The focus of the media has been very much on the collapse of prices and of the volume of transactions in the residential market where average house prices are now around 20% below their peak in autumn 2007. But arguably the state of the commercial property market is in an even more parlous state.

The findings of market specialists including the Royal Institute of Chartered Surveyors (RICS) paint a truly grim picture:

  • Available commercial, property space is rising at a record level with Central London being the worst spot geographically and retail being the hardest hit business sector – particularly following the high profile demise of a number of high street chains.
  • Occupier demand and enquiries are now running at their lowest levels for over 10 years
  • Activity across all areas of the commercial property market is in decline and the deepening recession seems set only to accentuate this downward spiral.
  • Property owners are having to offer increased incentives to secure lettings

In the good times, pubs borrowed money against their property

But this decline in the commercial property market does not just adversely affect those looking to let property space (whilst benefiting those looking for space).

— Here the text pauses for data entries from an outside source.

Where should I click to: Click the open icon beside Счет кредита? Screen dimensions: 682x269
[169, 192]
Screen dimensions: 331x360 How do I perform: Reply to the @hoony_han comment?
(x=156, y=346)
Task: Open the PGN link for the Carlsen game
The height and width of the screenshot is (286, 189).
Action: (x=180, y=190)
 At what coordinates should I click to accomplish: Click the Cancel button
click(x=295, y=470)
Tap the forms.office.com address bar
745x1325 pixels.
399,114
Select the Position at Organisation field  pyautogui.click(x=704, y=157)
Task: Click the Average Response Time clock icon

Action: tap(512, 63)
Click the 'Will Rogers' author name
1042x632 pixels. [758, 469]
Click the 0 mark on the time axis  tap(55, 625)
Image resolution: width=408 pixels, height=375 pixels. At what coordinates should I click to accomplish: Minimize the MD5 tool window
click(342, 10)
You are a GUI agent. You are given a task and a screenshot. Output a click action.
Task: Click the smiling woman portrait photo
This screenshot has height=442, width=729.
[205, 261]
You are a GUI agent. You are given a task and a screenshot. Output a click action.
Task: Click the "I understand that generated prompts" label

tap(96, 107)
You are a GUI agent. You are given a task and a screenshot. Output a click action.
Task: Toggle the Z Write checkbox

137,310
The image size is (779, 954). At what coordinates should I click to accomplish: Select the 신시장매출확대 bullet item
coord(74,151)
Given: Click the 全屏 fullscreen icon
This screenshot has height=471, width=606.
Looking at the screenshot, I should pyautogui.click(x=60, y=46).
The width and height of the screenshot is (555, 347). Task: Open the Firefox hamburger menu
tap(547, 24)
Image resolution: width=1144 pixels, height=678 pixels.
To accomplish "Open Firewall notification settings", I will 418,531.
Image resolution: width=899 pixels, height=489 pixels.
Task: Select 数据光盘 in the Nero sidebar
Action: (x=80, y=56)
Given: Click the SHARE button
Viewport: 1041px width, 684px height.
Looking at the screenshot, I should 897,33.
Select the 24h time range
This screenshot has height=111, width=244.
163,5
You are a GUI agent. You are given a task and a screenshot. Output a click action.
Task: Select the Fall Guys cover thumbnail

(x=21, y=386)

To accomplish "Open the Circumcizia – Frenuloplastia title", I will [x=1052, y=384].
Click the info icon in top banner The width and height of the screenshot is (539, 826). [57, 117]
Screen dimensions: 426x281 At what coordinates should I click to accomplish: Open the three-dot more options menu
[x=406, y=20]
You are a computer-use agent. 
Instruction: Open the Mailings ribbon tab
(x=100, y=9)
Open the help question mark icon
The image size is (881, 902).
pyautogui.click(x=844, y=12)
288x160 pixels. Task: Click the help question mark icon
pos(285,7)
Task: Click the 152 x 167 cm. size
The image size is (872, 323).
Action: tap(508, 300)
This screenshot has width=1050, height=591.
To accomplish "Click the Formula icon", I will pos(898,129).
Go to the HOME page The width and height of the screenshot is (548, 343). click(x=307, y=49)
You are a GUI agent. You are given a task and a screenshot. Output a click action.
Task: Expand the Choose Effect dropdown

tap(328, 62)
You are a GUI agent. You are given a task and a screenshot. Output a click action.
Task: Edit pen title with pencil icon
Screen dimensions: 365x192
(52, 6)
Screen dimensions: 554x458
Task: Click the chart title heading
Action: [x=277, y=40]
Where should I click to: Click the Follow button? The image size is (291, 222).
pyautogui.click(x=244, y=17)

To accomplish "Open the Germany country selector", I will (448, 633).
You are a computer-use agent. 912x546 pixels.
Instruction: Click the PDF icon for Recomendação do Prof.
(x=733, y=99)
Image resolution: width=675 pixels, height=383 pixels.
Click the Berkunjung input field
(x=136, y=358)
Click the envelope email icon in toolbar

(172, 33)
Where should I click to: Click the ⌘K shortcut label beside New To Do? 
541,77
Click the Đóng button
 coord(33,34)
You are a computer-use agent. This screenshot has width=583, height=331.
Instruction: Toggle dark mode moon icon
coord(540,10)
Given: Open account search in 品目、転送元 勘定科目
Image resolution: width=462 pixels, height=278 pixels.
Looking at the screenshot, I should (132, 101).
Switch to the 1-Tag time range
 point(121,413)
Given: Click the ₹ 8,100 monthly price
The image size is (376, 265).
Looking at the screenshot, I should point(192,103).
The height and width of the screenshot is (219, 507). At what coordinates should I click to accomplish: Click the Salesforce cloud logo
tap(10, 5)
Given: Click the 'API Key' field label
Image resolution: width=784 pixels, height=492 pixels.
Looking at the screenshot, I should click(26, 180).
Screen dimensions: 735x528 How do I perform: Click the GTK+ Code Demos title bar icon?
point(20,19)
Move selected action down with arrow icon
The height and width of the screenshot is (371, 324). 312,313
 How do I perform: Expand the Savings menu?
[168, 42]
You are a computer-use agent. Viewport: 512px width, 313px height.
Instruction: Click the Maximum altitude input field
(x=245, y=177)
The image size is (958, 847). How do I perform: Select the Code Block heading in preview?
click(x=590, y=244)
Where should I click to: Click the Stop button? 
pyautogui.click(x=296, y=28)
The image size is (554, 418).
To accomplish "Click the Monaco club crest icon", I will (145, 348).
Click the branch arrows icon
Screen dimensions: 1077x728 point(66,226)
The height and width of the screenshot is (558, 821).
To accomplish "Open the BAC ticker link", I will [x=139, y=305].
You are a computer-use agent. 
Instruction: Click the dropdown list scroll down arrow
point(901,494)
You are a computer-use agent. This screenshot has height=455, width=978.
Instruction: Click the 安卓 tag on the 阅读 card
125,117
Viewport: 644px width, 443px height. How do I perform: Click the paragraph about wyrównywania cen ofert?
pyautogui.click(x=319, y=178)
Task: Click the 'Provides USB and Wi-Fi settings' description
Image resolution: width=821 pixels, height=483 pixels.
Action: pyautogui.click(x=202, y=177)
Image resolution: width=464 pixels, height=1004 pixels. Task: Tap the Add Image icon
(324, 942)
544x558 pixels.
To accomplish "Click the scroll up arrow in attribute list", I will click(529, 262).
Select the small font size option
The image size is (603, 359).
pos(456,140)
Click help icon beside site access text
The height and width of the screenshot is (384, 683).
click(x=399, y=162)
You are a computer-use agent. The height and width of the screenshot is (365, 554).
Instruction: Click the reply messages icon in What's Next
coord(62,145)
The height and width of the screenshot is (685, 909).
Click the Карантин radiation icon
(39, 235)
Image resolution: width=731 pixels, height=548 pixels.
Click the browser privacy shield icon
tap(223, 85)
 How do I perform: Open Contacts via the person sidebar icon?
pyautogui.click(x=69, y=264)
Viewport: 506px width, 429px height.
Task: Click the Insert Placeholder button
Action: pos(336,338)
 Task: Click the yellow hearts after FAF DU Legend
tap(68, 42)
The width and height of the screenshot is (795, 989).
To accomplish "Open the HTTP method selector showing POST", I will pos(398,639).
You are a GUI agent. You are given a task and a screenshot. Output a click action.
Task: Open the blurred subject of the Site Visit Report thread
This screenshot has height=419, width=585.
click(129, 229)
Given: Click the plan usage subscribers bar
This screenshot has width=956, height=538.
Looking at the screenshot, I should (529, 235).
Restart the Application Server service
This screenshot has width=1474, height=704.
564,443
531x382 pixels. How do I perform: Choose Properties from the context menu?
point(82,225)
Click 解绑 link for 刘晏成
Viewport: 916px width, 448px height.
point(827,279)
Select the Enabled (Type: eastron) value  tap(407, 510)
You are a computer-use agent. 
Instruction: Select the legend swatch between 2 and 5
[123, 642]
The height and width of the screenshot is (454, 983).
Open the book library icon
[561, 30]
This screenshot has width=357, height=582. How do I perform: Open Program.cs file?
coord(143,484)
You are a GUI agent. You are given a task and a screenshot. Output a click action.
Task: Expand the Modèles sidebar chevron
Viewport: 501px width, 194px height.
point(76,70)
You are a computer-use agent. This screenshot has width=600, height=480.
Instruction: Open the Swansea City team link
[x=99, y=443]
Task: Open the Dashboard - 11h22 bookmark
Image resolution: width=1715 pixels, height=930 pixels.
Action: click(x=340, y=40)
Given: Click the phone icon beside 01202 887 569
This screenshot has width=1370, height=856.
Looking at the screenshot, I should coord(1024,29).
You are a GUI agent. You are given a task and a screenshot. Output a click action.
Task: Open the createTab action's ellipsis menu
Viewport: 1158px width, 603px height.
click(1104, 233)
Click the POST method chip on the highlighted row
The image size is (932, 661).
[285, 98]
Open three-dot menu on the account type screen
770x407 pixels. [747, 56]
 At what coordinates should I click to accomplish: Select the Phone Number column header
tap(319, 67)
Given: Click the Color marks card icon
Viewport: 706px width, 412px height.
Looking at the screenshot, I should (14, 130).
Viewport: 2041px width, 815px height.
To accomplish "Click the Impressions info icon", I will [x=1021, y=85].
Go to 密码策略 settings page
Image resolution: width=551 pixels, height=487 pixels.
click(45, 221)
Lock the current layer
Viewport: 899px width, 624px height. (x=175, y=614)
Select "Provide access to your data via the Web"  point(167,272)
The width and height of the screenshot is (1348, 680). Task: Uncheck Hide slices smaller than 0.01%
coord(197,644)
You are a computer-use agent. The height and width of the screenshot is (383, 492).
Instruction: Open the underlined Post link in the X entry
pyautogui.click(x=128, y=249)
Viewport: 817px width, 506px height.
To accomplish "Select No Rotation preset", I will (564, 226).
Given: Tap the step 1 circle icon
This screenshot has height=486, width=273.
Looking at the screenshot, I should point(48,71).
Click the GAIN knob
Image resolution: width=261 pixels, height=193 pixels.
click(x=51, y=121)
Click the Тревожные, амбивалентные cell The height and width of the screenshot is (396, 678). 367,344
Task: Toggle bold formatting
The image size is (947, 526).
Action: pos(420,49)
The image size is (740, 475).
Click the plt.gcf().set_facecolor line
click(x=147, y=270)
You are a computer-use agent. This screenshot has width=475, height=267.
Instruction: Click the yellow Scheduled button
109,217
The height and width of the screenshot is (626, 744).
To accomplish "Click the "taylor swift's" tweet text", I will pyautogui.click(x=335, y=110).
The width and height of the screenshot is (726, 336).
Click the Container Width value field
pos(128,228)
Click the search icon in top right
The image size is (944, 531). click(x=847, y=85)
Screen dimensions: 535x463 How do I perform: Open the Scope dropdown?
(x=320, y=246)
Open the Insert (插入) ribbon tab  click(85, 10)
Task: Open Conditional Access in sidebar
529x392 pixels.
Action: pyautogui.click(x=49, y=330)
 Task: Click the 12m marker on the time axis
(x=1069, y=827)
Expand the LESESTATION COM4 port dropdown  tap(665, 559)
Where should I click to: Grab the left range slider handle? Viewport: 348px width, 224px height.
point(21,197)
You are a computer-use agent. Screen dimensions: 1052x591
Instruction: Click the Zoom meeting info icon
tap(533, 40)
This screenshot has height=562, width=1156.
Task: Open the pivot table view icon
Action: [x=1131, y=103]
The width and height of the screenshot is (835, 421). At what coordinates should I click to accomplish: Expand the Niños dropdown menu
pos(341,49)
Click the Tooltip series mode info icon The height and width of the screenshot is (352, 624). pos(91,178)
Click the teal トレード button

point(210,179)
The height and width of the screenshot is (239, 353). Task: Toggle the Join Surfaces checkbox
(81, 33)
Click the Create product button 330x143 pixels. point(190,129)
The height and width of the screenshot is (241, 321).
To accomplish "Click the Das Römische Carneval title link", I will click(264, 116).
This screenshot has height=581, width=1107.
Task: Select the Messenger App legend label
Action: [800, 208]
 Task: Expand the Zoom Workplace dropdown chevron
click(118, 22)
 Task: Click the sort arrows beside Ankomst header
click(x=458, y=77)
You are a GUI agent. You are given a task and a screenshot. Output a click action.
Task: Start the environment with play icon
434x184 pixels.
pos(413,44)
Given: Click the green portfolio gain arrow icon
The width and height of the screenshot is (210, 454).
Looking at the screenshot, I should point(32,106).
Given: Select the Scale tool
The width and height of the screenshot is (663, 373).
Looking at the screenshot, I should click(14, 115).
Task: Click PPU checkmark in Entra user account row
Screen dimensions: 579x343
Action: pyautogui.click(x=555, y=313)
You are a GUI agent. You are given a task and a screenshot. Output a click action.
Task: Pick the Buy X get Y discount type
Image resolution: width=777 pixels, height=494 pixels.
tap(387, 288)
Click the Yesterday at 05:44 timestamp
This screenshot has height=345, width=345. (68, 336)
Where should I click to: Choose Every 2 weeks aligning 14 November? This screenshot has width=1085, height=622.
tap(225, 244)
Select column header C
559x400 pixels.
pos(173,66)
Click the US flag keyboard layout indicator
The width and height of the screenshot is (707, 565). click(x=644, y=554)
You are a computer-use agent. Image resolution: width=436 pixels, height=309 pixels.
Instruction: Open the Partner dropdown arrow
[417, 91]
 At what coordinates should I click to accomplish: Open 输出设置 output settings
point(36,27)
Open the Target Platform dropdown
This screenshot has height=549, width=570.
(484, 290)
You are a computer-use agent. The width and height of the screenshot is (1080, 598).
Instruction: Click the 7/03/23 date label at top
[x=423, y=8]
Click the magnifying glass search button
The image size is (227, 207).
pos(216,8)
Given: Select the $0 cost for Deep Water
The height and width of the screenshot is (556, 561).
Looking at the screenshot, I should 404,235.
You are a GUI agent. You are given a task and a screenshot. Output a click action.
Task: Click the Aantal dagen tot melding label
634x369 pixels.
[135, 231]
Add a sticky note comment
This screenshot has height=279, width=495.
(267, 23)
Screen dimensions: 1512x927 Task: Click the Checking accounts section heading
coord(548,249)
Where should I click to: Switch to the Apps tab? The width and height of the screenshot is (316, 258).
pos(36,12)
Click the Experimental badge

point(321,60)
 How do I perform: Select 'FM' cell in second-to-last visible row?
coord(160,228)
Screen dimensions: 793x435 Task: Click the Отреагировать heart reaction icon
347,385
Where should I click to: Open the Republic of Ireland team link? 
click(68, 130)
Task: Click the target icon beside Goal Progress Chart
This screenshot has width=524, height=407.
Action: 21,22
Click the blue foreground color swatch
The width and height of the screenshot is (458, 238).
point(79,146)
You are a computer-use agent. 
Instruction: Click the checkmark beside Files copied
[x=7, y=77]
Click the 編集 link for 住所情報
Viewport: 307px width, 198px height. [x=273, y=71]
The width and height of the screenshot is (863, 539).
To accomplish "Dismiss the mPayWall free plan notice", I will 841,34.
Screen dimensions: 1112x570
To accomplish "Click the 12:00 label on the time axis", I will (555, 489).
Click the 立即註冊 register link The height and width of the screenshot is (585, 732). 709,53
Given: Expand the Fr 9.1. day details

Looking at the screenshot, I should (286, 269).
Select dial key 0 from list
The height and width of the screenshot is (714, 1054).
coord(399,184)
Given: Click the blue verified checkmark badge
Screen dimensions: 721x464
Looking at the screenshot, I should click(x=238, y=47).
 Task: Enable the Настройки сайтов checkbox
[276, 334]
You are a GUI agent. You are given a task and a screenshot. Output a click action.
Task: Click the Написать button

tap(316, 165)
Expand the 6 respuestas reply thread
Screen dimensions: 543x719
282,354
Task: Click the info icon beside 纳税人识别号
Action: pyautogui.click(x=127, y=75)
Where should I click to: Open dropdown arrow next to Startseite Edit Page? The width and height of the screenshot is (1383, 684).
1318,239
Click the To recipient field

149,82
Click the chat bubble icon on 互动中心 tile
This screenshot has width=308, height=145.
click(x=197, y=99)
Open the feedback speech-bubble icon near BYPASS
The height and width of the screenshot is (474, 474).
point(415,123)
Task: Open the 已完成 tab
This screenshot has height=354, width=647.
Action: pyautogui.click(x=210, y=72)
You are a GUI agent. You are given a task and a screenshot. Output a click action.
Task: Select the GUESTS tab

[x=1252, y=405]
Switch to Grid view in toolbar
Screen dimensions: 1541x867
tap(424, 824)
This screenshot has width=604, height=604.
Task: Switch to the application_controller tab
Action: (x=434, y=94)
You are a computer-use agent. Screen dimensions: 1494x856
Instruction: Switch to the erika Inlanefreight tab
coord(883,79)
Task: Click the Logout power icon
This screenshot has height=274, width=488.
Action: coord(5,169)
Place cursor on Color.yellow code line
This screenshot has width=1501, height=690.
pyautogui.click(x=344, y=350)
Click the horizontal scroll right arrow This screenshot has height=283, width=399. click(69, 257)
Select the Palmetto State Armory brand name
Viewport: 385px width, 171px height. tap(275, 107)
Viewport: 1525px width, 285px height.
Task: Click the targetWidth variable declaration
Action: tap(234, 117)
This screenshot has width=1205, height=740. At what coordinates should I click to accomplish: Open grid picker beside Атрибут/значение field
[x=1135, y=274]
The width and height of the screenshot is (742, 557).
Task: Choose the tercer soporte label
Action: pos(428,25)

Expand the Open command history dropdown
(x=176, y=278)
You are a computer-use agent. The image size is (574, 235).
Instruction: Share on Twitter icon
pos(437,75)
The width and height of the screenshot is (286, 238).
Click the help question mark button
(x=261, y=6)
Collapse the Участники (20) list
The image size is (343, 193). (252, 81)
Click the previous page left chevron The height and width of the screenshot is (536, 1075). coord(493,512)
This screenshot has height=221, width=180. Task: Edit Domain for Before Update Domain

In the boom years, supermarkets and pub chains became so-called ‘property plays’. In a rising property market, they could make easy profits from selling and then leasing back properties. But in a falling market, their share prices have because of the importance of property in the balance sheet. Particularly, as did the pubs, when they borrowed on the strength of their property portfolios.

Indeed, it is partly the leverage behind the pub chains which has led to 39 pubs closing per week! Both shareholders and the lending banks – and HBOS was a major lender on property development – have got their fingers well and truly burnt.